The problem of determining causality emerges when there is a bi-directional association between independent and dependent variables. Research examining the effects of far-right mobilization or governmental regulations has the potential to run into this problem, due to the dynamic relationship between these contextual variables and attitudes. I suggest using case study research to evaluate the elements underlying political shifts, attitudinal outcomes, and their feedback processes. Evidence from new immigration countries, where governmental regulations preceded the arrival and settlement of international migrants, has the potential to contribute to this literature, and overcome traditional problems of causality. As I explain in the conclusion, this is one of this study’s limitations that I will not be able to fully address until longitudinal data is available.
Finally, endogeneity encompasses the inability to establish causality as a result of the inclusion of the dependent into the independent variable. It is potentially present in many of the studies above, such as those examining the role of social capital or political values.

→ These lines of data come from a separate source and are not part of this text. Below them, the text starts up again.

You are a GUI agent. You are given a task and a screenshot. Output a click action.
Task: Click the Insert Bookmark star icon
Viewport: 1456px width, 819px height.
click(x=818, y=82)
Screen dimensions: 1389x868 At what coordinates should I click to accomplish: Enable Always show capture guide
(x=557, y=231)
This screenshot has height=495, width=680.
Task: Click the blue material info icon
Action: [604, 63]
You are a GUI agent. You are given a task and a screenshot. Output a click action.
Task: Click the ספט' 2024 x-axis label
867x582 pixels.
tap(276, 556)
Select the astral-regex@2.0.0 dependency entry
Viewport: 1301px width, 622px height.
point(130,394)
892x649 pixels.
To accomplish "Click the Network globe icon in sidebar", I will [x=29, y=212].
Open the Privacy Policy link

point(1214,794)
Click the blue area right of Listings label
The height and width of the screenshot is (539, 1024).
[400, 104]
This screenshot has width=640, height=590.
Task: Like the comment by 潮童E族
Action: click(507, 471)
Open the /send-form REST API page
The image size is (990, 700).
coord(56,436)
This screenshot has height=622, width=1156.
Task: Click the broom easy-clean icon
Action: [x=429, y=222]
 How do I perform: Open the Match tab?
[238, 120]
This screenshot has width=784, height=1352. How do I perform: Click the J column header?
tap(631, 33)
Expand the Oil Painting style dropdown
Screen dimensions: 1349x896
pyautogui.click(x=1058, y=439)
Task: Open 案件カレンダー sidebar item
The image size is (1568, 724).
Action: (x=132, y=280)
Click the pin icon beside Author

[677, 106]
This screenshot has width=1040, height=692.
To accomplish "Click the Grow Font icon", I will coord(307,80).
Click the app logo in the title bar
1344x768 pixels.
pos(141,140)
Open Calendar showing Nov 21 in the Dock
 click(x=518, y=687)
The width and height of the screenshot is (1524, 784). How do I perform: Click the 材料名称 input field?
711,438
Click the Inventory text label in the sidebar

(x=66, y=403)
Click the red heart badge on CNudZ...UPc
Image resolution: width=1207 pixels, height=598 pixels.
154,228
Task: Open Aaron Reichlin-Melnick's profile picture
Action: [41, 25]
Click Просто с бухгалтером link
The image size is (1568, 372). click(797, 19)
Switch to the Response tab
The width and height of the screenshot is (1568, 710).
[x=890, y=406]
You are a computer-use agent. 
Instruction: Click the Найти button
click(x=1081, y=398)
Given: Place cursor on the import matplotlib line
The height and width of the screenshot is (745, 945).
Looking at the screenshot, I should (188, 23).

Due to the nature of endogeneity, I encourage scholars to reformulate predictive models according to the structure of the causal mechanism that they seek to test. For example, if X is causing Y, then we would observe A, but if Y is causing X, then we would observe B. It is important to keep in mind the prevalence of feedback processes that might be at work in this type of research. For this reason, I propose complementing quantitative models with qualitative evidence to confirm the independence and direction of causality between variables.
Overall, anti-immigrant sentiment scholarship has led to outstanding contributions. I would like to strengthen its research program by motivating scholars to synthesize theoretical propositions and use analytical approaches that attenuate issues of operationalization, determining causality, and endogeneity. This study attempts to contribute to this literature with an inductive examination of how state regulations and political parties influence anti-immigrant sentiment in six different research sites.